En intégrant la diaspora dans la chronologie moderne linéaire, Gilroy perpétue le paradigme occidental moderne. Bien qu’il démontre clairement les limites du schéma occidental moderne à travers sa dénonciation de « l’intériorisme culturel », sa théorie de la diaspora est toujours enracinée dans un préjugé euro-américain, qui se manifeste dans sa représentation de l’expérience africaine endiguée dans un passé mythique. Dans « Outside the Black Atlantic », Simon Gikandi affirme qu’« il semblerait que le discours rédempteur de Gilroy n’ait été possible que par l’omission de cette histoire de souffrance noire et par la mise à l’écart de l’Afrique dans la géographie morale et sociale de l’Atlantique noir » (2014, p. 241). Cette mise à l’écart de l’Afrique de la modernité montre que l’Atlantique noir est, selon lui, inscrit dans un récit linéaire de progrès qui, dans ce cas particulier, travestit les racines et les itinéraires afro-atlantiques des Noirs du Nouveau Monde et sous-estime l’importance du panafricanisme. En outre, sa conception de la traversée de l’Atlantique comme marque d’une rupture radicale entre les Noirs du continent et ceux de la diaspora traduit une lecture tronquée de l’expérience noire qui représente l’Afrique comme un espace vide dépourvu de sens pour les Noirs du Nouveau Monde comme Du Bois. Pour Gilroy :
« L’Afrique est plutôt apparue comme une alternative mythique à la modernité dans les Amériques – un symbole moral transmis par des objets exquis vus de manière fugace dans la collection africaine de l’université Fisk, mais qui disparaît largement du discours de Du Bois, laissant un espace vide et douloureux entre ses manifestations locales et globales de l’injustice raciale. » (1993, p. 113).

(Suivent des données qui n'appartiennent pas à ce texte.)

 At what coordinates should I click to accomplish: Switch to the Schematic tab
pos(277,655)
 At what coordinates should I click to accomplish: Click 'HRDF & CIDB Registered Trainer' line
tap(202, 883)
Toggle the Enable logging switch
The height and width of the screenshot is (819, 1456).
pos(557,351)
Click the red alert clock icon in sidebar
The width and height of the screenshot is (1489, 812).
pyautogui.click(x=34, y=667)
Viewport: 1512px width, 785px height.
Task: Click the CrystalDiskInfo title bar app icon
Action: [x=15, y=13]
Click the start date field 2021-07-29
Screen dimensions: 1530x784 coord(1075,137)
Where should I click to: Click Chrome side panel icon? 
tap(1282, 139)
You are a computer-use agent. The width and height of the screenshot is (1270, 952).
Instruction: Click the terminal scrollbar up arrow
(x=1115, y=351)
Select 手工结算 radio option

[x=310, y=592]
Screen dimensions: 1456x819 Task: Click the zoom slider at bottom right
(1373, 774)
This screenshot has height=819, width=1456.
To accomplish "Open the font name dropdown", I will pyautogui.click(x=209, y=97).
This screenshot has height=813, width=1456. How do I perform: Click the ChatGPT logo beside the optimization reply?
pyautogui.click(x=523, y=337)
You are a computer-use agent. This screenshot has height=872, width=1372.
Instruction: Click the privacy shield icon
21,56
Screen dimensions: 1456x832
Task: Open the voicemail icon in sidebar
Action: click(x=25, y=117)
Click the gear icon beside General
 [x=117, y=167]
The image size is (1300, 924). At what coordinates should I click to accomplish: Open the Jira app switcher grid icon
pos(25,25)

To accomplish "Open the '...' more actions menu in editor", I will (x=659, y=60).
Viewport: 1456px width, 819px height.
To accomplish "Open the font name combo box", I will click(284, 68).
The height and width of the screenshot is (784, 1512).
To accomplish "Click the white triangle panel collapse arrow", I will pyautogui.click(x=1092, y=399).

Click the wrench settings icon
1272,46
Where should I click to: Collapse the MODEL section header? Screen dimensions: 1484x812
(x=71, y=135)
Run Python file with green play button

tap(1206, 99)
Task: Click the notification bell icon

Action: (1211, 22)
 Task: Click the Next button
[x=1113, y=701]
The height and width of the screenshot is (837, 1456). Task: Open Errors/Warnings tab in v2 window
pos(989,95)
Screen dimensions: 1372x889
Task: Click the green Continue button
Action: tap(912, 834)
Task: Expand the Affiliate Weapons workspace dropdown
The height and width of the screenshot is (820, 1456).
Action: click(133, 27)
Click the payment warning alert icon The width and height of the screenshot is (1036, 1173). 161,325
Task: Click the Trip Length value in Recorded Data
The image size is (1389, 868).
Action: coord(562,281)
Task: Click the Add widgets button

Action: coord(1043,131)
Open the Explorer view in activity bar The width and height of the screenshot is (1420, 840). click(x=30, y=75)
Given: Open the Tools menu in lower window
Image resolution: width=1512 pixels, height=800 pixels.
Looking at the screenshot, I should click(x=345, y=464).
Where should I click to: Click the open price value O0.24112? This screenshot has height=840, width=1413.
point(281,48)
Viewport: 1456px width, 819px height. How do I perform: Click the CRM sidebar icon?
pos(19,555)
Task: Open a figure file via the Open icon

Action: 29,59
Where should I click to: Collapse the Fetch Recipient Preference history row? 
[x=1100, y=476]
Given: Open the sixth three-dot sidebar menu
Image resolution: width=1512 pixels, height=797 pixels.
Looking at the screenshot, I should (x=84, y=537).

La représentation réductrice que fait Gilroy de la compréhension de l’Afrique par Du Bois simplifie la philosophie plutôt complexe et contextuelle de Du Bois et fragilise le propre projet de Gilroy, c’est-à-dire sa conception de l’État-nation en tant que communauté fondamentalement hétérogène. En outre, si le modèle atlantique de Gilroy montre qu’il s’intéresse à la différence et à la pluralité, il aborde ces deux concepts dans les limites de la pensée euro-moderne. C’est précisément la raison pour laquelle Yogita Goyal affirme que :
« Pour Hall et Gilroy, parmi beaucoup d’autres, le concept de diaspora (avec ses connotations non seulement de traumatisme, de rupture et de déracinement, mais aussi de métissage, de créolisation et d’hybridité) était le meilleur moyen de combattre les discours nationaux d’homogénéité et de forcer l’ouverture d’une notion fermée de l’identité anglaise, ainsi que de décomplexer la négritude elle-même et de la libérer d’une perspective nationaliste. » (2014, p. 8).
Gilroy est clairement plus intéressé à rendre compte de ce que Michelle M. Wright décrit comme une « différence de l’intérieur » de l’espace de la nation[5]. En l’occurrence, Gilroy interroge les représentations homogènes de la subjectivité dans la tradition occidentale. Cette critique lui permet de remettre en question la différence raciale sans nécessairement aborder l’appartenance transnationale des personnes de descendance africaine au continent.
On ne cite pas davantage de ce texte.